Every record below is to be restated verbatim, though its images are not.

---------- Given information

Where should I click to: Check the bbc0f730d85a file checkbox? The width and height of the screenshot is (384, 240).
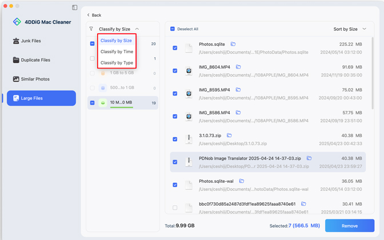point(175,208)
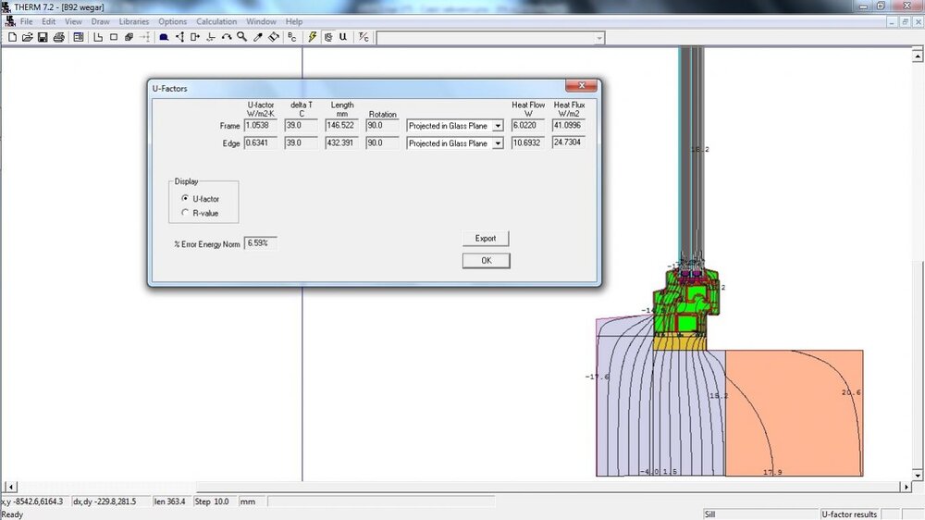This screenshot has width=925, height=520.
Task: Select the Draw Rectangle tool
Action: coord(114,37)
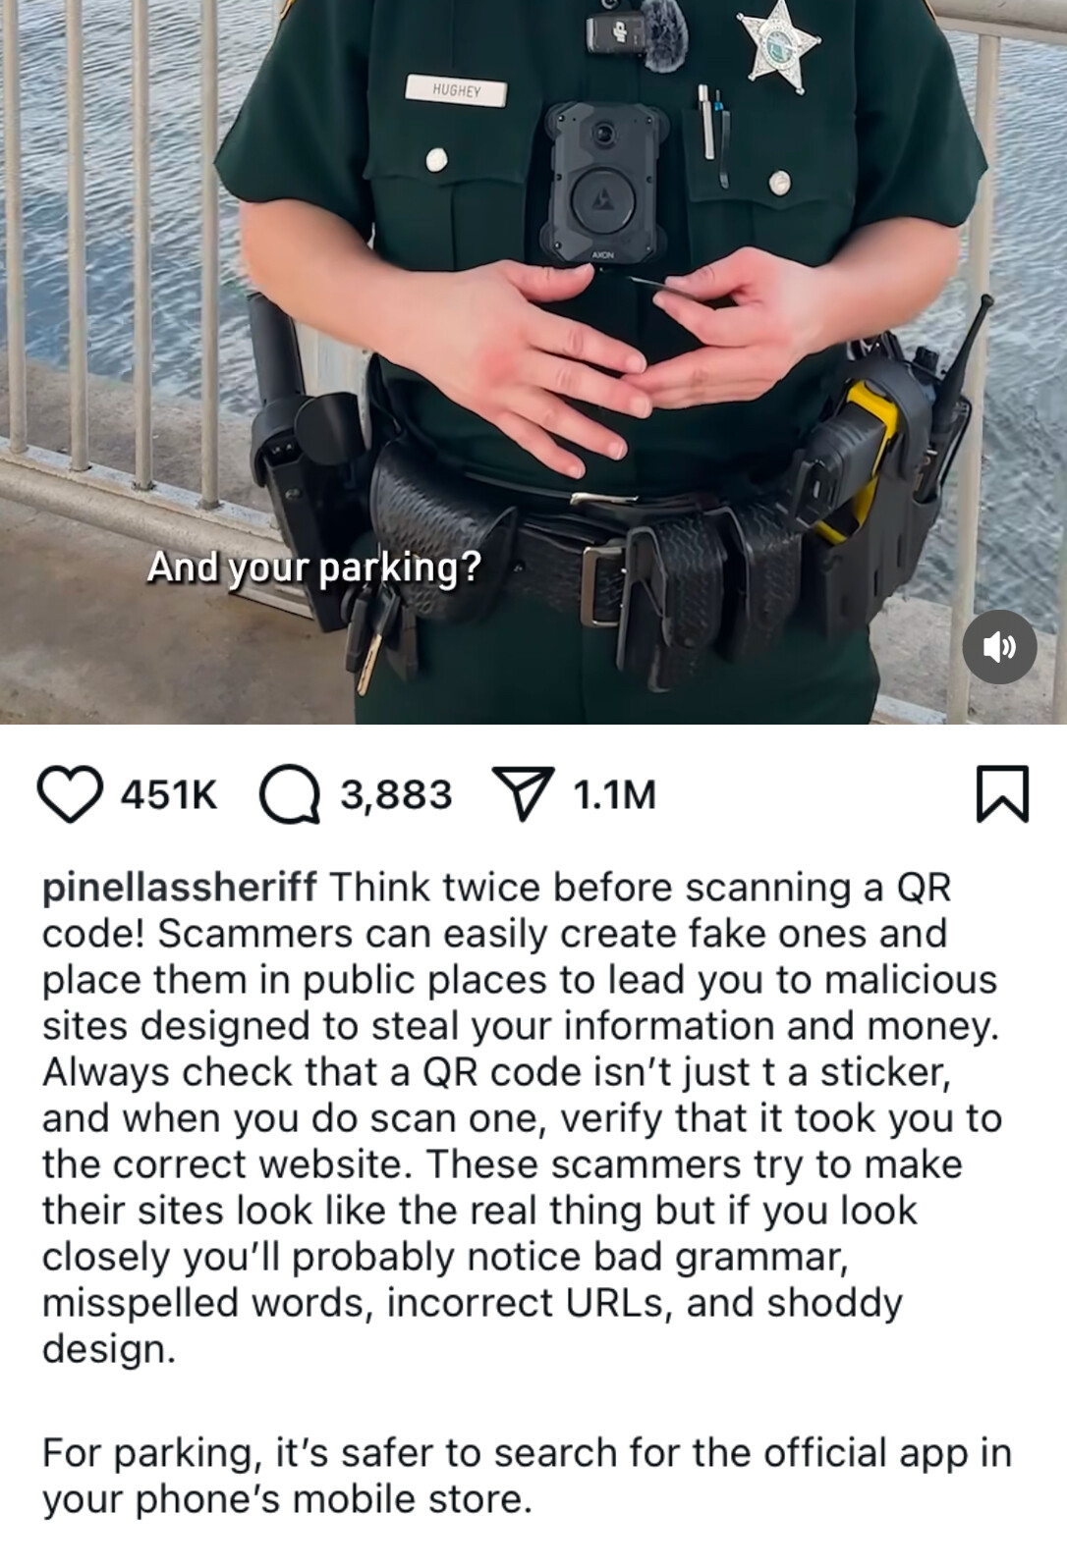View all 3,883 comments
The width and height of the screenshot is (1067, 1568).
coord(396,794)
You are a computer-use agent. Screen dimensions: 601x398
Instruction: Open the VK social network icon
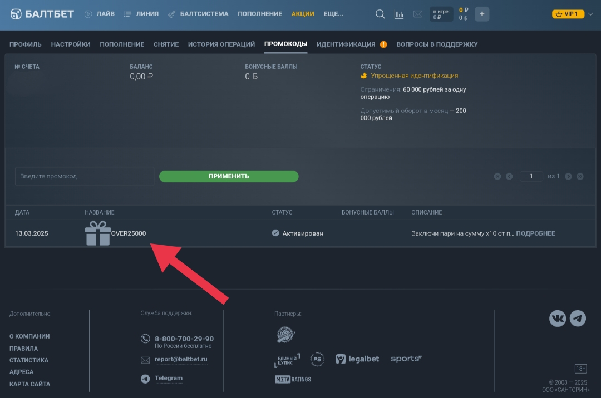click(558, 319)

--------------------

Answer for the task
Where should I click to: Check the bbc0f730d85a file checkbox? The width and height of the screenshot is (384, 240).
point(175,208)
This screenshot has width=925, height=520.
Task: Select the Draw Rectangle tool
Action: coord(114,37)
View all 3,883 comments
The width and height of the screenshot is (1067, 1568).
coord(396,794)
You are a computer-use agent. Screen dimensions: 601x398
Instruction: Open the VK social network icon
click(558, 319)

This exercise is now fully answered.